The main players will be banks with branches, especially banking and insurance groups and provident mutual institutions. The main
promoters will be existing retirement schemes and institutions
for retirement provision, trade unions through provident institutions, as well as corporations through their HR departments and insurance brokers.
The main competitive differentiators will be investment performance, communication and reporting.
The stakes: savings for retirement will face three challenges:
q The replacement ratio: retirement savings have to compensate for the expected drop in the replacement ratio provided by compulsory
state schemes from 75% in 2000
to 52% in 2020. In November 2003 the compulsory AGIRC and ARRCO schemes agreed to increase contributions from next year by 0.6% of salary for the basic state scheme and by 0.28 % of salary for AGIRC and ARRCO schemes.
Thanks to a fall in unemployment, the expected deficit of e25bn
should be covered through a reallocation of resources from the
unemployment agency, UNEDIC. By that time the Fonds de Réserve pour les Retraites (FRR), which should have at least e153bn in investments, will also make a contribution.
q Communication: this will be key. People must be aware of what
they must contribute in order to have a pension that will be adequate in relation to their income as an employee. The investment horizon must be taken into account.
Our association AFPEN is offering participants a retirement savings plan certification in accordance with a process which has been published in the official journal.
It is also proposing a ‘retirement savings plan mediation service’
to deal quickly, expertly and
flexibly with any possible litigation between participants and other stakeholders such as the insurance company, the investment manager or the scheme’s supervisory board.

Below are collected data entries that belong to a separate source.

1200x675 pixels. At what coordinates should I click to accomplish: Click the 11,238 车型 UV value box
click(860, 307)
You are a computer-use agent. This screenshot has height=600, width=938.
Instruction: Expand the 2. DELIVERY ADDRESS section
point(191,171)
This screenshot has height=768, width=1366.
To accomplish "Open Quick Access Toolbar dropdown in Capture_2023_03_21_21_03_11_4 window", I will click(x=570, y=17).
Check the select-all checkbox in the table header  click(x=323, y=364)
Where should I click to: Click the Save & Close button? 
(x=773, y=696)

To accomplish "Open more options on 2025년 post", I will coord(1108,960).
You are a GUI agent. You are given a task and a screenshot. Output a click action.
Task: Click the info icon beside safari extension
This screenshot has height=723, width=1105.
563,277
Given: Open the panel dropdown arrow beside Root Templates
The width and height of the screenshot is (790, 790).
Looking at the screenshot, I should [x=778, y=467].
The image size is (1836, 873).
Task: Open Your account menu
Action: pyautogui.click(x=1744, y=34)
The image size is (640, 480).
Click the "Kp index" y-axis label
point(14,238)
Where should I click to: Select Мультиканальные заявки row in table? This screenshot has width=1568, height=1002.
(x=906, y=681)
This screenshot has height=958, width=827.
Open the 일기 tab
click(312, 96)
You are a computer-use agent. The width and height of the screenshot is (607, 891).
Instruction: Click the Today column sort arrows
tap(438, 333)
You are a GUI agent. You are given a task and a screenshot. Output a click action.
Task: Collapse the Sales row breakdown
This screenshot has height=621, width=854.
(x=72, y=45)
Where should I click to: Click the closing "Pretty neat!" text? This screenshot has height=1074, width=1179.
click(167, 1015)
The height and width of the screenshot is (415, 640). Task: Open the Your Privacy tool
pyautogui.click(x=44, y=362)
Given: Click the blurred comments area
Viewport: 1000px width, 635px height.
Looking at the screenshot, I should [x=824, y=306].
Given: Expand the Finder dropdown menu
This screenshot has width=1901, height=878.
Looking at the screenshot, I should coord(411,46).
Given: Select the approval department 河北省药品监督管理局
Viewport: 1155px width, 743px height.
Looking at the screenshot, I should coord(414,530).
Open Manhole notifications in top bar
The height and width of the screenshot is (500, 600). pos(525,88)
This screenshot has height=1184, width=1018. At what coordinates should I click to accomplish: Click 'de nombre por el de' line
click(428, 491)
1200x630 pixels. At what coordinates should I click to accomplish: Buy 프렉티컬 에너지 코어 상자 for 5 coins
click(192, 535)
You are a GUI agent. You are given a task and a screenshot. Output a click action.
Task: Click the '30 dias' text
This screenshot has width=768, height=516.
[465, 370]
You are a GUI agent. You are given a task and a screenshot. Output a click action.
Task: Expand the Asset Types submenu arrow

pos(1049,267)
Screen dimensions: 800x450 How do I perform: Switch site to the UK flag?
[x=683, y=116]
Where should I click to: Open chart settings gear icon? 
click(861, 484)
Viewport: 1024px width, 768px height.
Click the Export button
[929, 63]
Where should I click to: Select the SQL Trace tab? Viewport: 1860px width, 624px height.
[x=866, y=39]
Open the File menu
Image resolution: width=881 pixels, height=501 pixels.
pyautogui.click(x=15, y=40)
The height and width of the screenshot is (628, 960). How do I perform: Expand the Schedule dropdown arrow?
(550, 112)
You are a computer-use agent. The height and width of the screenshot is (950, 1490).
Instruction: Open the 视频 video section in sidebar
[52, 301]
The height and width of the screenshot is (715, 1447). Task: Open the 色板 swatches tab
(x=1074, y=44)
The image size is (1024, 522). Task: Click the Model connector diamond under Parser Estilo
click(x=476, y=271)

q Investments: French retirement schemes are managed as separate, dedicated entities. This makes it possible for performance to be calculated and thus makes the system transparent.
Participants must understand the relationship between risk and return. Risk taking and quality of investment management will be key to the success of the August 2003 law. One should not forget that an increase of 1% in the rate of return on contributions paid annually from age 30 to 65 will increase retirement capital by 25%.
Due to their segregation within dedicated units, PERP and PERE contracts cannot be compared with traditional life insurance contracts; they do not offer a guaranteed return; each scheme retains its own investment returns; management expenses are subject to prior agreement and are checked by an independent actuary; retirement savings plans offer a lifetime pension promise while life insurance schemes undertake a capital obligation that may be converted into a lifetime pension.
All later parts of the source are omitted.